§ **YOUR OBJECTIVE**:
Copy each line of the data exactly. Leave nothing out.

§ **DATASET RECORDS**:

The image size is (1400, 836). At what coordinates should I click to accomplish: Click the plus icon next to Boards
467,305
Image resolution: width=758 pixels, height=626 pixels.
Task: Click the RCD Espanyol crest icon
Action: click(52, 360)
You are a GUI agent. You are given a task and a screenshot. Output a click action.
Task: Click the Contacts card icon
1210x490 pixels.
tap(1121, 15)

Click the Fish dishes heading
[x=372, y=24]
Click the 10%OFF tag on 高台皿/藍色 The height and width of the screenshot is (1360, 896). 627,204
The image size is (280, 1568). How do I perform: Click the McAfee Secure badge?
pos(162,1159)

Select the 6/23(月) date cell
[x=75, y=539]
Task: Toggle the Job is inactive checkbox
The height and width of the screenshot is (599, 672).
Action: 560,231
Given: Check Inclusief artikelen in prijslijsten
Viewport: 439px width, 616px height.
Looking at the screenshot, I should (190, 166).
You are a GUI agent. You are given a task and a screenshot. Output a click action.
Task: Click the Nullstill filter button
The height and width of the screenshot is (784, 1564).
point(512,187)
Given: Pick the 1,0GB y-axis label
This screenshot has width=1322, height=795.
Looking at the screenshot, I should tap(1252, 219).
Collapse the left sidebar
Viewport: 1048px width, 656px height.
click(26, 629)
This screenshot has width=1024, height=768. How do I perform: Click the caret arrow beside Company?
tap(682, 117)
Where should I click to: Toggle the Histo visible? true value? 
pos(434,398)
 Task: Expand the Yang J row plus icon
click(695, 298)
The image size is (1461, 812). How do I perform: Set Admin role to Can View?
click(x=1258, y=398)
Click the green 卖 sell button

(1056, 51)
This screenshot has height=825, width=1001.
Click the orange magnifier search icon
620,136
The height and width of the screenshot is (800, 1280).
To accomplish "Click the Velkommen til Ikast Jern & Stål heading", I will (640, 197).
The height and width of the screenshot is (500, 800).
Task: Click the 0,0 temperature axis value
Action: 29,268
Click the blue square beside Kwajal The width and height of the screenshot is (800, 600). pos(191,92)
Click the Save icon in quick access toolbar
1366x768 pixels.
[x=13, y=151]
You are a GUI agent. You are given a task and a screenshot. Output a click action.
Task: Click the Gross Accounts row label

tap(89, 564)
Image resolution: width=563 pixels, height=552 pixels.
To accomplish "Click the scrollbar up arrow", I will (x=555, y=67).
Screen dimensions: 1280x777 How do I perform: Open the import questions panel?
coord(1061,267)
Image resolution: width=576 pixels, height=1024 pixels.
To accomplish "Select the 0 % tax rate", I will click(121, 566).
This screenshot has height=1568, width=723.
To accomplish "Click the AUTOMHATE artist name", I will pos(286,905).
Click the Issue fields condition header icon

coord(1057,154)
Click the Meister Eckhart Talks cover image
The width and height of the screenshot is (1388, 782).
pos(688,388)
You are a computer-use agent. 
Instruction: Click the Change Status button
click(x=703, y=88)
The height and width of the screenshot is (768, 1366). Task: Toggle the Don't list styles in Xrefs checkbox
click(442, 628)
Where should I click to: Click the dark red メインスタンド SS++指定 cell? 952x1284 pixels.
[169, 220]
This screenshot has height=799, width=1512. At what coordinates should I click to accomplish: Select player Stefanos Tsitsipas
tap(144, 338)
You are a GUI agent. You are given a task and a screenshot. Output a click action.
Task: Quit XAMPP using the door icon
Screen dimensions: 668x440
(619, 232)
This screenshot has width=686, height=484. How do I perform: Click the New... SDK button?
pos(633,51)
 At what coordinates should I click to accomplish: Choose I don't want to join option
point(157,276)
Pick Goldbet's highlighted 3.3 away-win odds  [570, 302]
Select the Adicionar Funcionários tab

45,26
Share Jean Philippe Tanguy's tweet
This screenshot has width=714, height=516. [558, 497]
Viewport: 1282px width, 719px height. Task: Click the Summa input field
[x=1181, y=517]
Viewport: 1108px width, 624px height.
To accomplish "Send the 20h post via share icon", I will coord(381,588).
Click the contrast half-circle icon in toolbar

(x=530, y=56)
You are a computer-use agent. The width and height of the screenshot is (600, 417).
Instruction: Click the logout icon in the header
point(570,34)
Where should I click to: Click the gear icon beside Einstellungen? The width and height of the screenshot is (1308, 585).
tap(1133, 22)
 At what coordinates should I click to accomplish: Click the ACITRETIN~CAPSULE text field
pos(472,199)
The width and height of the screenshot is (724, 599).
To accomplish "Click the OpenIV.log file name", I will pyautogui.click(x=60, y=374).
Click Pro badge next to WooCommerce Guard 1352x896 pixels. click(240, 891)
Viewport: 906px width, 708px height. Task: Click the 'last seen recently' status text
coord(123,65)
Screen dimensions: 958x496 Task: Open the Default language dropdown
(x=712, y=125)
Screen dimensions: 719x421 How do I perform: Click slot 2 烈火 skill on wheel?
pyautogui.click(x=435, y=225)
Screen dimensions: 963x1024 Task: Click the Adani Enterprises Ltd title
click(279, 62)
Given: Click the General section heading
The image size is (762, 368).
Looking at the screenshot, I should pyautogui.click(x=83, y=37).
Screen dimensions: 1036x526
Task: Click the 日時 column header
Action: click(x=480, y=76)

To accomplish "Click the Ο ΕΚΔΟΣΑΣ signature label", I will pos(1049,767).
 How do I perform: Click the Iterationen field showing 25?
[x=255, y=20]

§ **EXERCISE RESULT**:
The image size is (1400, 836). At what coordinates should I click to accomplish: Click the plus icon next to Boards
467,305
Image resolution: width=758 pixels, height=626 pixels.
Task: Click the RCD Espanyol crest icon
Action: click(52, 360)
You are a GUI agent. You are given a task and a screenshot. Output a click action.
Task: Click the Contacts card icon
1210x490 pixels.
tap(1121, 15)

Click the Fish dishes heading
[x=372, y=24]
Click the 10%OFF tag on 高台皿/藍色 The height and width of the screenshot is (1360, 896). 627,204
The image size is (280, 1568). How do I perform: Click the McAfee Secure badge?
pos(162,1159)

Select the 6/23(月) date cell
[x=75, y=539]
Task: Toggle the Job is inactive checkbox
The height and width of the screenshot is (599, 672).
Action: 560,231
Given: Check Inclusief artikelen in prijslijsten
Viewport: 439px width, 616px height.
Looking at the screenshot, I should (190, 166).
You are a GUI agent. You are given a task and a screenshot. Output a click action.
Task: Click the Nullstill filter button
The height and width of the screenshot is (784, 1564).
point(512,187)
Given: Pick the 1,0GB y-axis label
This screenshot has width=1322, height=795.
Looking at the screenshot, I should tap(1252, 219).
Collapse the left sidebar
Viewport: 1048px width, 656px height.
click(26, 629)
This screenshot has width=1024, height=768. How do I perform: Click the caret arrow beside Company?
tap(682, 117)
Where should I click to: Toggle the Histo visible? true value? 
pos(434,398)
 Task: Expand the Yang J row plus icon
click(695, 298)
The image size is (1461, 812). How do I perform: Set Admin role to Can View?
click(x=1258, y=398)
Click the green 卖 sell button

(1056, 51)
This screenshot has height=825, width=1001.
Click the orange magnifier search icon
620,136
The height and width of the screenshot is (800, 1280).
To accomplish "Click the Velkommen til Ikast Jern & Stål heading", I will (640, 197).
The height and width of the screenshot is (500, 800).
Task: Click the 0,0 temperature axis value
Action: 29,268
Click the blue square beside Kwajal The width and height of the screenshot is (800, 600). pos(191,92)
Click the Save icon in quick access toolbar
1366x768 pixels.
[x=13, y=151]
You are a GUI agent. You are given a task and a screenshot. Output a click action.
Task: Click the Gross Accounts row label

tap(89, 564)
Image resolution: width=563 pixels, height=552 pixels.
To accomplish "Click the scrollbar up arrow", I will (x=555, y=67).
Screen dimensions: 1280x777 How do I perform: Open the import questions panel?
coord(1061,267)
Image resolution: width=576 pixels, height=1024 pixels.
To accomplish "Select the 0 % tax rate", I will click(121, 566).
This screenshot has height=1568, width=723.
To accomplish "Click the AUTOMHATE artist name", I will pos(286,905).
Click the Issue fields condition header icon

coord(1057,154)
Click the Meister Eckhart Talks cover image
The width and height of the screenshot is (1388, 782).
pos(688,388)
You are a computer-use agent. 
Instruction: Click the Change Status button
click(x=703, y=88)
The height and width of the screenshot is (768, 1366). Task: Toggle the Don't list styles in Xrefs checkbox
click(442, 628)
Where should I click to: Click the dark red メインスタンド SS++指定 cell? 952x1284 pixels.
[169, 220]
This screenshot has height=799, width=1512. At what coordinates should I click to accomplish: Select player Stefanos Tsitsipas
tap(144, 338)
You are a GUI agent. You are given a task and a screenshot. Output a click action.
Task: Quit XAMPP using the door icon
Screen dimensions: 668x440
(619, 232)
This screenshot has width=686, height=484. How do I perform: Click the New... SDK button?
pos(633,51)
 At what coordinates should I click to accomplish: Choose I don't want to join option
point(157,276)
Pick Goldbet's highlighted 3.3 away-win odds  [570, 302]
Select the Adicionar Funcionários tab

45,26
Share Jean Philippe Tanguy's tweet
This screenshot has width=714, height=516. [558, 497]
Viewport: 1282px width, 719px height. Task: Click the Summa input field
[x=1181, y=517]
Viewport: 1108px width, 624px height.
To accomplish "Send the 20h post via share icon", I will coord(381,588).
Click the contrast half-circle icon in toolbar

(x=530, y=56)
You are a computer-use agent. The width and height of the screenshot is (600, 417).
Instruction: Click the logout icon in the header
point(570,34)
Where should I click to: Click the gear icon beside Einstellungen? The width and height of the screenshot is (1308, 585).
tap(1133, 22)
 At what coordinates should I click to accomplish: Click the ACITRETIN~CAPSULE text field
pos(472,199)
The width and height of the screenshot is (724, 599).
To accomplish "Click the OpenIV.log file name", I will pyautogui.click(x=60, y=374).
Click Pro badge next to WooCommerce Guard 1352x896 pixels. click(240, 891)
Viewport: 906px width, 708px height. Task: Click the 'last seen recently' status text
coord(123,65)
Screen dimensions: 958x496 Task: Open the Default language dropdown
(x=712, y=125)
Screen dimensions: 719x421 How do I perform: Click slot 2 烈火 skill on wheel?
pyautogui.click(x=435, y=225)
Screen dimensions: 963x1024 Task: Click the Adani Enterprises Ltd title
click(279, 62)
Given: Click the General section heading
The image size is (762, 368).
Looking at the screenshot, I should pyautogui.click(x=83, y=37).
Screen dimensions: 1036x526
Task: Click the 日時 column header
Action: click(x=480, y=76)

To accomplish "Click the Ο ΕΚΔΟΣΑΣ signature label", I will pos(1049,767).
 How do I perform: Click the Iterationen field showing 25?
[x=255, y=20]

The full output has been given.